The Julia Moore Converse and Richard W. Bartholomew Endowed Fund for the G. Holmes Perkins Architectural Library was established by Elizabeth Hitchcock, GAR’92 to honor two of the University’s most distinguished members, and to perpetuate the legacy of the legendary architect, educator and collector G. Holmes Perkins. The Fund will support the acquisition of scholarly materials from alternative, smaller press collections that will be preserved in their 21st-century formats, and also to acquire publications of radical, experimental design and theory published from the late 19th century through the 1970s and 1980s. Elizabeth was a work-study student at the Architectural Archives from 1989 to 1991 and later served as director of alumni affairs for PennDesign during Julia’s tenure as assistant dean for external relations.
Julia Moore Converse served the University and the School of Design for 25 years, and received the Dean’s Medal of Achievement from PennDesign in 2008 in recognition of her exemplary career, as curator and director of the Architectural Archives and as assistant dean under Dean Gary Hack. However, it was G. Holmes Perkins who hired her to serve as the first curator of the Architectural Archives at what was then known as the Graduate School of Fine Arts. From her office in the Fisher Fine Arts Library, Julia assembled and organized an extraordinary collection of drawings, models, records, and other artifacts relating to architecture and design. She opened those collections to scholars from around the world and students from numerous disciplines, who enthusiastically used the rare and archival materials to understand old and new ways of design thinking.
As a curator she developed numerous exhibitions using materials from the Archives, and served as a contributing author to major publications, notably the seven volumes of drawings from the Louis I. Kahn collection by Garland Publishing, and the major exhibition catalogue for the international exhibit “Louis I. Kahn: In the Realm of Architecture.” As assistant dean of PennDesign, Julia played a critical role in the creation of a new facility for the teaching of fine arts, Charles Addams Hall. A graduate of Smith College, she received her B.A. in Art History. Prior to coming to Penn she held positions at the National Gallery of Art in Washington, and the Fogg Art Museum at Harvard.
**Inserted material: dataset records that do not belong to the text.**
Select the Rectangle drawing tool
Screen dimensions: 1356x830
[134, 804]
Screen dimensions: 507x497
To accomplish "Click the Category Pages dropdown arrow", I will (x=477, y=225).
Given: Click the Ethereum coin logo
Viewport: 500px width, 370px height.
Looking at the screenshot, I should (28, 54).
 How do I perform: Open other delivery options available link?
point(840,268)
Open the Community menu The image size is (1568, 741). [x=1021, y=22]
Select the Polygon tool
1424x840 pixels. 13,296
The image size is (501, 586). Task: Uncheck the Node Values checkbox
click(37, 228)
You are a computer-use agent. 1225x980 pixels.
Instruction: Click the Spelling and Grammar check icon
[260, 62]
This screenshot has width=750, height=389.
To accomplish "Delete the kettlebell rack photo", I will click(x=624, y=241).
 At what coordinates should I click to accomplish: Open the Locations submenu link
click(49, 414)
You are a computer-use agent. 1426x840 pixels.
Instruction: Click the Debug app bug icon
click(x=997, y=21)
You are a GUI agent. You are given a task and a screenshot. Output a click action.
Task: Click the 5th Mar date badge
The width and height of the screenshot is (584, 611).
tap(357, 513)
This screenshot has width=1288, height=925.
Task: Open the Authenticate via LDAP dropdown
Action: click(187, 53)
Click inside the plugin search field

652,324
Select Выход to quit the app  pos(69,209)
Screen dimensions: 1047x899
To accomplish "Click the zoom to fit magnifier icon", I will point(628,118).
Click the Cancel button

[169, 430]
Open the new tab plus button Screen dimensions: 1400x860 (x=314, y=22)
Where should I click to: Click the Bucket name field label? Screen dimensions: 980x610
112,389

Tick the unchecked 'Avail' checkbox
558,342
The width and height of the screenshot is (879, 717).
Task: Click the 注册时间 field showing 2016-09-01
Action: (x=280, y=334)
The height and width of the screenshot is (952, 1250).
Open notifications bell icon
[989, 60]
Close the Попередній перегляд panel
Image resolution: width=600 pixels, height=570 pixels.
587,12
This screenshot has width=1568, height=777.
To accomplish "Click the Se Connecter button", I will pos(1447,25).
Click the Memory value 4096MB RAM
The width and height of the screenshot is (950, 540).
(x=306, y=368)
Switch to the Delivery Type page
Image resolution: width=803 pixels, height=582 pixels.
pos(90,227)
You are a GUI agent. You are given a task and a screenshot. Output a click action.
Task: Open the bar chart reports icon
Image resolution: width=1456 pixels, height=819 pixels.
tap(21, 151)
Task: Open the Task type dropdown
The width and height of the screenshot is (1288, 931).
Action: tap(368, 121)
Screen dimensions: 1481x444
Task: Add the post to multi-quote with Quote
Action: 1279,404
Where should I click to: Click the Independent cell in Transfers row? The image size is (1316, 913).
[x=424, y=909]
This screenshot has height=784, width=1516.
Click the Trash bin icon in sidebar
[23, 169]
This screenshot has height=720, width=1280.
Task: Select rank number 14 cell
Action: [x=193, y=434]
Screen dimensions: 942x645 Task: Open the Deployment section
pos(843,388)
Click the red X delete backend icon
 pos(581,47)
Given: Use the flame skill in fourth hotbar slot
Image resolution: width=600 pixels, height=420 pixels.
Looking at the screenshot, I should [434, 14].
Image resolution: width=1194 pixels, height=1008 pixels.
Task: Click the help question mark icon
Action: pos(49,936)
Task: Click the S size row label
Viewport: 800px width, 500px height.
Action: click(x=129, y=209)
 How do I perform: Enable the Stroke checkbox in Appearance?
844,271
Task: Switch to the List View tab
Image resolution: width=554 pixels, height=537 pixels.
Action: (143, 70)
Richard W. Bartholomew C’63, GAR’65, FAIA, FAAR, is an architect and city planner whose professional career focused on urban design. As an educator he enjoyed a long and varied career as an adjunct faculty member in Penn’s School of Design, teaching design studios and courses in the Department of Architecture, the Urban Design Program, and the Department of City and Regional Planning. He also designed and taught the first course on architecture and design in the Wharton School’s Real Estate Program, and lectured in Penn’s Organizational Dynamics Program on leadership and management of a professional service firm.
After four years in practice in Philadelphia, working in the office of David A. Crane & Associates, Richard was named a Fellow in Architecture at the American Academy in Rome, where he spent a year studying contemporary planning issues in Venice. From 1978 until his retirement in 2011 he practiced as an architect, urban planner and designer with the internationally-known planning and design firm Wallace Roberts & Todd (WRT), where he was a partner for 25 years. He was named a Fellow of the American Institute of Architects in 1994 and was further honored by AIA Philadelphia in 2011 with its John F. Harbeson Award for career achievement, an award presented to G. Holmes Perkins in 1990.